Fig. 9 — Effect of recombinant netrin-1 on cytokine and adhesion molecule gene expression. Effect of netrin-1 on gene expression was measured at 24 h after sham operation (gray bar), I/R treated with vehicle (black bar), and I/R treated with netrin-1 (hatched bar). Values are means ± SE for 6 vehicle-treated, 4 sham surgery, and 3 netrin-1-treated mice. *P < 0.05 vs. vehicle-treated I/R. +P < 0.01 vs. sham surgery.

DISCUSSION

I/R injury of the kidney results from a sequence of events which includes endothelial cell activation and swelling, increase in vascular permeability, infiltration of leukocytes, loss of polarity and cytoskeletal integrity of the tubules, necrosis and apoptosis, production of proinflammatory cytokines, and interstitial inflammation (2–4, 7, 8, 16, 24).
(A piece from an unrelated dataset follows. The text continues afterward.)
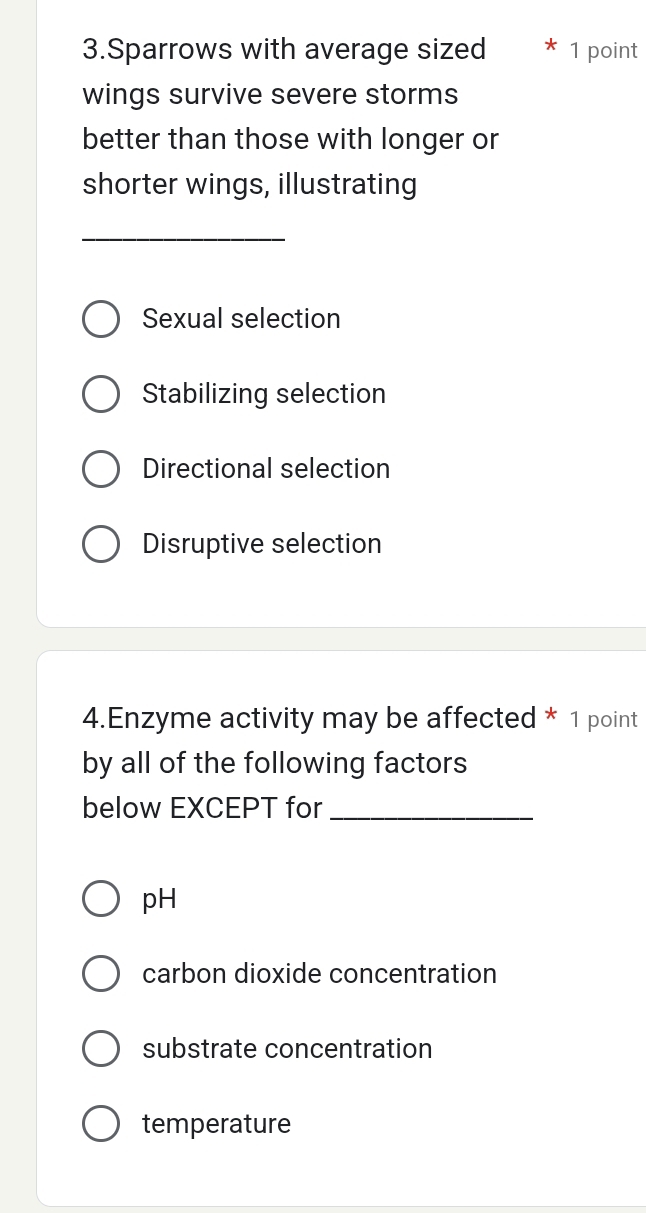Click the "Directional selection" answer label
The width and height of the screenshot is (646, 1213).
(x=265, y=468)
Barriers are present in normal tissues to prevent the influx of inflammatory cells, endothelial cell activation, and inflammation. These molecules are produced by kidney epithelial, endothelial, vascular, and interstitial cells and include growth factors (e.g., VEGF, IGF-1), anti-inflammatory cytokines (IL-10), nitric oxide, and heme oxygenase (10, 22, 25, 26, 28). We propose, based on the current results, that endothelial netrin-1 represents yet another homeostatic protein whose dysregulation after ischemia contributes to the development of organ failure.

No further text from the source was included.